Reputation: 119
I am using Spring Cloud SQS messaging for listening to a specified queue. Hence using @SqsListener annotation as below:
@SqsListener(value = "${QUEUE}", deletionPolicy = SqsMessageDeletionPolicy.ALWAYS )
public void receive(@Headers Map<String, String> header, @Payload String message) {
try {
logger.logInfo("Message payload is: "+message);
logger.logInfo("Header from SQS is: "+header);
if(<Some condition>){
//Dequeue the message once message is processed successfully
awsSQSAsync.deleteMessage(header.get(LOOKUP_DESTINATION), header.get(RECEIPT_HANDLE));
}else{
logger.logInfo("Message with header: " + header + " FAILED to process");
logger.logError(FLEX_TH_SQS001);
}
} catch (Exception e) {
logger.logError(FLEX_TH_SQS001, e);
}
}
I am able to connect the specified queue successfully and read the message as well. I am setting a message attribute as "Key1" = "Value1" along with message in aws console before sending the message. Following is the message body:
{
"service": "ecsservice"
}
I am expecting "header" to receive a Map of all the message attributes along with the one i.e. Key1 and Value1. But what I am receiving is: {service=ecsservice} as the populated map.

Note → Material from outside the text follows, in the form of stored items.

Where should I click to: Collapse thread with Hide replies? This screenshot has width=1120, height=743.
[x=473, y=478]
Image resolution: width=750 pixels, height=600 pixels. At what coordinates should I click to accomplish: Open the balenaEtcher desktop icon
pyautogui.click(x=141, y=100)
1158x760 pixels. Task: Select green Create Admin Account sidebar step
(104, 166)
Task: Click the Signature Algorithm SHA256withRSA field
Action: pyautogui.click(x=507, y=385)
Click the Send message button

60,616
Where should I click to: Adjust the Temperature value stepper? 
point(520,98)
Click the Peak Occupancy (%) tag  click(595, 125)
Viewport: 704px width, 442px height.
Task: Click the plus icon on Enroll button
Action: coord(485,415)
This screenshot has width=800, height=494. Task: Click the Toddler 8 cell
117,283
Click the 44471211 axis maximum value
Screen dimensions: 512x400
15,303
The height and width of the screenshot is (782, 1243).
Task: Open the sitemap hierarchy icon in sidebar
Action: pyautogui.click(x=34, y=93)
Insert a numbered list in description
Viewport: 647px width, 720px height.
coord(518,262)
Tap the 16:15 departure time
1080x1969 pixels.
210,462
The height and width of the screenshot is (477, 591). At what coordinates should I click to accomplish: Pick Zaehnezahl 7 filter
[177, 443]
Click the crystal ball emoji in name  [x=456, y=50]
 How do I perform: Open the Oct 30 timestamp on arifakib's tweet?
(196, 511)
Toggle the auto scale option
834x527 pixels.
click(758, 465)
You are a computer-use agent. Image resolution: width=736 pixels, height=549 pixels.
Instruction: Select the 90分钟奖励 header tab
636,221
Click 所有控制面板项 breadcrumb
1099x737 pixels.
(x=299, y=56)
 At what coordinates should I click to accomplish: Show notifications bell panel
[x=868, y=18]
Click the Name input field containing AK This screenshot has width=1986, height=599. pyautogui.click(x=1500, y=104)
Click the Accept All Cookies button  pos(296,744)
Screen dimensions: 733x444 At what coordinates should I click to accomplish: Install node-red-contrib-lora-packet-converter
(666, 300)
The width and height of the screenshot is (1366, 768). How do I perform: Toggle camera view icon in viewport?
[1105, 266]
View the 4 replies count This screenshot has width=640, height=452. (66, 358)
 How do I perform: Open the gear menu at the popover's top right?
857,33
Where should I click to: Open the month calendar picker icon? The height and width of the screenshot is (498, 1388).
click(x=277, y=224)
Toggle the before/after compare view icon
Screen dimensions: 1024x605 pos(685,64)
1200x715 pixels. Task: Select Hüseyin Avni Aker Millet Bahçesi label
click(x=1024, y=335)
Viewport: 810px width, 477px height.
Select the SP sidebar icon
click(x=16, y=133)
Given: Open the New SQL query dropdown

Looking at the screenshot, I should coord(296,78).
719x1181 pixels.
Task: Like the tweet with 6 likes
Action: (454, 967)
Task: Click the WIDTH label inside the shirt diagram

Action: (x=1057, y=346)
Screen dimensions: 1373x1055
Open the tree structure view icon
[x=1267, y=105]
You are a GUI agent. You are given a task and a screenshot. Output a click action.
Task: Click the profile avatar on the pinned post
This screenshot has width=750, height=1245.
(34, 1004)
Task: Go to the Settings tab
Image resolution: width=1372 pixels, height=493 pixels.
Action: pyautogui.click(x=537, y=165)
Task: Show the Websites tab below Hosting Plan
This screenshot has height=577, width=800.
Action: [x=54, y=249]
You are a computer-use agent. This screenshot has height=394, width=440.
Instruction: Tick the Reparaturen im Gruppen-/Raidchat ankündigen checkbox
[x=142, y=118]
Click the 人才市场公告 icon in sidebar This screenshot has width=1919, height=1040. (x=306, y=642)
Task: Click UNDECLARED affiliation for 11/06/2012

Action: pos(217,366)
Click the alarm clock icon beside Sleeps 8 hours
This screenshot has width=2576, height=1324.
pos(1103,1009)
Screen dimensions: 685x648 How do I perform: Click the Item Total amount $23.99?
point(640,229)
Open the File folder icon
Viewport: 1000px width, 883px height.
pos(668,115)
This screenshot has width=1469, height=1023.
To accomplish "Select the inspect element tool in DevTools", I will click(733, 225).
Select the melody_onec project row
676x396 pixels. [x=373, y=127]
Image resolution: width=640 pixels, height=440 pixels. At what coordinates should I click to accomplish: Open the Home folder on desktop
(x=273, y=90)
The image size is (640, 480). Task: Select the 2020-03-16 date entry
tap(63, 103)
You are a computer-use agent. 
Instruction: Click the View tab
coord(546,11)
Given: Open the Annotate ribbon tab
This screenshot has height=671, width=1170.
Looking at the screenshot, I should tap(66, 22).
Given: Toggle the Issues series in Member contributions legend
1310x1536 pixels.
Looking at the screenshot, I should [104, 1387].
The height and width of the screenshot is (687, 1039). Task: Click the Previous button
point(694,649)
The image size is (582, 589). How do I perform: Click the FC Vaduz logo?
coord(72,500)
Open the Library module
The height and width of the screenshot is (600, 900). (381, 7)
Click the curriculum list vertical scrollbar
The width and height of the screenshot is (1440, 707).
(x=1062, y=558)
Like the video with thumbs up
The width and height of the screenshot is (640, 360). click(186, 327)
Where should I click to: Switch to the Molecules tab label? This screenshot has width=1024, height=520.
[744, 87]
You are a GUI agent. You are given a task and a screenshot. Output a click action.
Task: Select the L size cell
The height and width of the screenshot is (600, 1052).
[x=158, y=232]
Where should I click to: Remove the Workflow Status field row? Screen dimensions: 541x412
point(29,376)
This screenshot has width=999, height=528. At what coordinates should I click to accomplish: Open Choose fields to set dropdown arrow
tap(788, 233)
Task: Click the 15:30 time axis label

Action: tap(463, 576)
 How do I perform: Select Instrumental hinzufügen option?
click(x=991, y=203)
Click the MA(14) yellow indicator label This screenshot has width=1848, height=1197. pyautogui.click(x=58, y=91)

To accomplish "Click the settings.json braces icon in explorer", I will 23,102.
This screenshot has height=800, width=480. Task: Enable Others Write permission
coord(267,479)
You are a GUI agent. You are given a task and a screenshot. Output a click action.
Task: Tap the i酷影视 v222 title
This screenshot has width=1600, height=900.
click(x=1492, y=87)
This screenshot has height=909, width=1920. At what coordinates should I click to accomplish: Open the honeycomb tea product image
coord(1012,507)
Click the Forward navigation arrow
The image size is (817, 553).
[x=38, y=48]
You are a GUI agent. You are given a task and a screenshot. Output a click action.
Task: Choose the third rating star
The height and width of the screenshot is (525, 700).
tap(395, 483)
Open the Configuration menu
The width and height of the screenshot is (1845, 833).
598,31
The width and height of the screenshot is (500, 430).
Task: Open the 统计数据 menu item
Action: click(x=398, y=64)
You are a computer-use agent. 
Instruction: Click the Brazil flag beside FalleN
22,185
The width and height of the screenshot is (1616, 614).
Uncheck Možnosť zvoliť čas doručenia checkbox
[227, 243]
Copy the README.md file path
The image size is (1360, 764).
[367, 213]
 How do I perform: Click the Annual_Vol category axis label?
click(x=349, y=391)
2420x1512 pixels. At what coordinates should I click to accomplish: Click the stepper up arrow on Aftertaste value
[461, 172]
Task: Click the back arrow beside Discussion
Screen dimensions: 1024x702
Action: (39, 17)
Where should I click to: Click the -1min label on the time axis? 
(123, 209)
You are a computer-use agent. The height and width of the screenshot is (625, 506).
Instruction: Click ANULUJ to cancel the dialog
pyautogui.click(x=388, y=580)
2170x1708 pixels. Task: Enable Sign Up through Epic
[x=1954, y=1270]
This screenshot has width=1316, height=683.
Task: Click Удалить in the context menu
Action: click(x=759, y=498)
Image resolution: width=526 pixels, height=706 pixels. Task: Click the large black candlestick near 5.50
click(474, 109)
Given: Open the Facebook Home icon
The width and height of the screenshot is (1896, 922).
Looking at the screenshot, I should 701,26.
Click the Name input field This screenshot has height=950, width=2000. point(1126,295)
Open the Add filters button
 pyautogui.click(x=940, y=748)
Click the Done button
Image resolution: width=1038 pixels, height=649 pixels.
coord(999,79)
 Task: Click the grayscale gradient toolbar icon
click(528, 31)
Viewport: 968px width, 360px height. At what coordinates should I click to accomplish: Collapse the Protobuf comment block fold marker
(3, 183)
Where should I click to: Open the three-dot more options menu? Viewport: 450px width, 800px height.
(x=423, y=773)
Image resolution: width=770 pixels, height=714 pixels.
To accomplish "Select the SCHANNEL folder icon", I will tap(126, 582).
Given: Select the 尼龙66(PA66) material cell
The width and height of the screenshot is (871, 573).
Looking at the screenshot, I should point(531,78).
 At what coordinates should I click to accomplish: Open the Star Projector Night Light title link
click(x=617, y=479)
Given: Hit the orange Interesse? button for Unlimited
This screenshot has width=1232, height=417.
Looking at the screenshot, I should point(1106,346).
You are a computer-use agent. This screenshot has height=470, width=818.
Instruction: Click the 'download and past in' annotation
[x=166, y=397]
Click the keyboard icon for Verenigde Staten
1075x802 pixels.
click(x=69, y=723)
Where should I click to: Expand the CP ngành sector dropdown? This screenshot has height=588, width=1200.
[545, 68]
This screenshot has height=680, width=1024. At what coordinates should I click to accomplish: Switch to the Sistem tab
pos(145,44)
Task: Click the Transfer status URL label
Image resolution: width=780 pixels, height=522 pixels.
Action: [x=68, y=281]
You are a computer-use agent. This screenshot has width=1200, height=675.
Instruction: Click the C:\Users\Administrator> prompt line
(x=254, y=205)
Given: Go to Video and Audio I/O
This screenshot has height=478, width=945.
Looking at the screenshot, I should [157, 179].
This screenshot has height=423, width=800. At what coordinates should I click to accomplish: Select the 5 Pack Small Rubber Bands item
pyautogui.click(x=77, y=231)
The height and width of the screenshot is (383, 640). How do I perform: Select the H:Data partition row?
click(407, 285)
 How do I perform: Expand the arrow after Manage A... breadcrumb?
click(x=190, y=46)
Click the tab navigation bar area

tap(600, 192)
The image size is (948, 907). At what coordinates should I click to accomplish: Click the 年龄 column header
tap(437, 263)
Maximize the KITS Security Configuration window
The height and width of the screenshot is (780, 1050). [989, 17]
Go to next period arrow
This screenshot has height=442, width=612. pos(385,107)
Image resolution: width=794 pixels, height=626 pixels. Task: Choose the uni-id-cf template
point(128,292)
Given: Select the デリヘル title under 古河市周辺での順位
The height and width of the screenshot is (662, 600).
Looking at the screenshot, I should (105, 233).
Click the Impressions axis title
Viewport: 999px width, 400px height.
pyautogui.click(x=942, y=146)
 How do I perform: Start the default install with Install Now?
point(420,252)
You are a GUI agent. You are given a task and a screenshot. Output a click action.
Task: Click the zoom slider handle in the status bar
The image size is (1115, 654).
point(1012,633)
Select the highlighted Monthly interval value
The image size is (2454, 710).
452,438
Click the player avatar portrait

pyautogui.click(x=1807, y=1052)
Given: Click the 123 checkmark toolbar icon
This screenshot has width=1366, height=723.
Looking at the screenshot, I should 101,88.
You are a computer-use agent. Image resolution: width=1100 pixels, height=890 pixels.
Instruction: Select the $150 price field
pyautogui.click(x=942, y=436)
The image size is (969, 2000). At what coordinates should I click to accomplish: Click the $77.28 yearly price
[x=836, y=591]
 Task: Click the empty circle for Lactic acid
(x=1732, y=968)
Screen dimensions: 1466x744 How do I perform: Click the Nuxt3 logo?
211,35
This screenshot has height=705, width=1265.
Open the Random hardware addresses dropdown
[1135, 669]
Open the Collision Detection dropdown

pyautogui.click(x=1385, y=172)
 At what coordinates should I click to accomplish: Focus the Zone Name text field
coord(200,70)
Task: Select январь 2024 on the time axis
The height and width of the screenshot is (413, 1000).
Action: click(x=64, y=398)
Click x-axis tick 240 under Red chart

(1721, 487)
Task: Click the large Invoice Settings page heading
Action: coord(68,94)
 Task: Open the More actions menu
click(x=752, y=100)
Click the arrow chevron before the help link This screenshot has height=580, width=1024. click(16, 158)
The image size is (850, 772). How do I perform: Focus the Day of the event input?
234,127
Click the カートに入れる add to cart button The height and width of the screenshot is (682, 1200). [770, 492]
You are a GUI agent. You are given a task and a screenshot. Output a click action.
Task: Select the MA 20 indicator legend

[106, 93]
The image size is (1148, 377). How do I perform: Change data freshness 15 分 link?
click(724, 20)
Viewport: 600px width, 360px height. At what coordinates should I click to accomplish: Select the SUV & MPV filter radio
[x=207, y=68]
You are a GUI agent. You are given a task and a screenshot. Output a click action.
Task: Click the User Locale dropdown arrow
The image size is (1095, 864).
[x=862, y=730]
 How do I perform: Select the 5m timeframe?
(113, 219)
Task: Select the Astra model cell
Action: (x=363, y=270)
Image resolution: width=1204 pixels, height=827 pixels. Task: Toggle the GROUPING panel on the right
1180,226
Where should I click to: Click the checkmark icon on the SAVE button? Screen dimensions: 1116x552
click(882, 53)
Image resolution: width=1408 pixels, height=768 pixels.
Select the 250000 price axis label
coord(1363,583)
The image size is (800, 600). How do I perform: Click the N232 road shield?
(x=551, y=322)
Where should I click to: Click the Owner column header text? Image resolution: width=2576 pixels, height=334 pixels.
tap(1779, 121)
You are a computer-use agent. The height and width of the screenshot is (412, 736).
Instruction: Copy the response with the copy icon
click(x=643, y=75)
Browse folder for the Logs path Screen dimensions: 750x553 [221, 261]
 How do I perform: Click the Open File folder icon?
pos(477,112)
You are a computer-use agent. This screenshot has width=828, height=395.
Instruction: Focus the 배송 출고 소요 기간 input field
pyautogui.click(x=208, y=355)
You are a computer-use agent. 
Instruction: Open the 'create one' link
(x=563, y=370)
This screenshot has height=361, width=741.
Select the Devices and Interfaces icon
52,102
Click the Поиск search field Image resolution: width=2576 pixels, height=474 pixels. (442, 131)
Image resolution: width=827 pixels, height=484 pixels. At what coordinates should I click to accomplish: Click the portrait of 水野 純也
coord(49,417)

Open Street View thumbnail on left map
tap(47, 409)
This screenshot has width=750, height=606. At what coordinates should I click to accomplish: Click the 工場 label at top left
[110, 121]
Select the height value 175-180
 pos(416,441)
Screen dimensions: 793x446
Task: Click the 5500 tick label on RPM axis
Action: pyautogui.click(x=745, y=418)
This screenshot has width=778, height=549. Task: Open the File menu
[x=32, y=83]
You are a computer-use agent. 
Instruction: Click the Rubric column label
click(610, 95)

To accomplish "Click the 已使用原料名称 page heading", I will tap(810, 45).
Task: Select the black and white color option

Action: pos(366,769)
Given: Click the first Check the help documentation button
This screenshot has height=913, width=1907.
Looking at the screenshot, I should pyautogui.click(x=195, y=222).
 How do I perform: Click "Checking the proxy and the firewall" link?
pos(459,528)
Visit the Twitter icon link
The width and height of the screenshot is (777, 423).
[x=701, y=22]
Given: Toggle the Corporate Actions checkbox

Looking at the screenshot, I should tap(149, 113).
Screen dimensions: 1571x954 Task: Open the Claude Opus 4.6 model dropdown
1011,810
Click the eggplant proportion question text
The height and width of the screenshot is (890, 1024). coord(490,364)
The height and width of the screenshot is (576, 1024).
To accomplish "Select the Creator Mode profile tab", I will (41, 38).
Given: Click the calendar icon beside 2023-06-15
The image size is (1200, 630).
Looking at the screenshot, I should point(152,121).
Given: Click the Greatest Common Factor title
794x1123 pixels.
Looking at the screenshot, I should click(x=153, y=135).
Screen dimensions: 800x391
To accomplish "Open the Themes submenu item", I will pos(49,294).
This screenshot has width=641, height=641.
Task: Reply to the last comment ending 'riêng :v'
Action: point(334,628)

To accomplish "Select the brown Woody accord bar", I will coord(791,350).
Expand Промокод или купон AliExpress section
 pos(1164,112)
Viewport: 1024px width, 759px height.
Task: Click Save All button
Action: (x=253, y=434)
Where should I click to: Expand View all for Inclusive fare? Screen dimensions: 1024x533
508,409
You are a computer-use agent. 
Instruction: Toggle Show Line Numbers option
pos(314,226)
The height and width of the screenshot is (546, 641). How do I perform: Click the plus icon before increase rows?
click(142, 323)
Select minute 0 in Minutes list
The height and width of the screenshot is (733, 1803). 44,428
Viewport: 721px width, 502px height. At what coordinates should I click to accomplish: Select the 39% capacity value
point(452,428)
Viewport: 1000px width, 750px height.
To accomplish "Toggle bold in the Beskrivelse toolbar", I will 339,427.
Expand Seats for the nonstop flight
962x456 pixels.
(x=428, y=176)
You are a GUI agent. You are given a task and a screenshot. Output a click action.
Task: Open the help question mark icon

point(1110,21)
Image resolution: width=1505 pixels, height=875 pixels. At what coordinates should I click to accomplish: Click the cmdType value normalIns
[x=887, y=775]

That means payload/body of message is coming as part of header, although body is coming correctly.
I wonder what mistake I am doing due to which @Header header is not getting correct message attributes.
Seeking expert advice.
-PC
Upvotes: 6
Views: 13905
Reputation: 1
Create QueueMessagingTemplate and Jackson to Message converter bean:-
@Bean
QueueMessagingTemplate queueMessagingTemplate() {
return new QueueMessagingTemplate(AmazonSQSAsyncClientBuilder.standard().withRegion("ap-south-1").build());
}
@Bean
MappingJackson2MessageConverter messageConverter() {
return new MappingJackson2MessageConverter();
}
Upvotes: 0
Reputation: 503
Apart from @SqsListener, you need to add @MessageMapping to the method. This annotation will helps to resolve method arguments.
Upvotes: 3
Reputation: 311
I faced the same issue in one of my spring projects.
The issue for me was, SQS configuration of QueueMessageHandlerFactory
with Setting setArgumentResolvers
.
By default, the first argument resolver in spring is PayloadArgumentResolver
.
with following behavior
@Override
public boolean supportsParameter(MethodParameter parameter) {
return (parameter.hasParameterAnnotation(Payload.class) || this.useDefaultResolution);
}
Here, this.useDefaultResolution
is by default set to true
– which means any parameter can be converted to Payload.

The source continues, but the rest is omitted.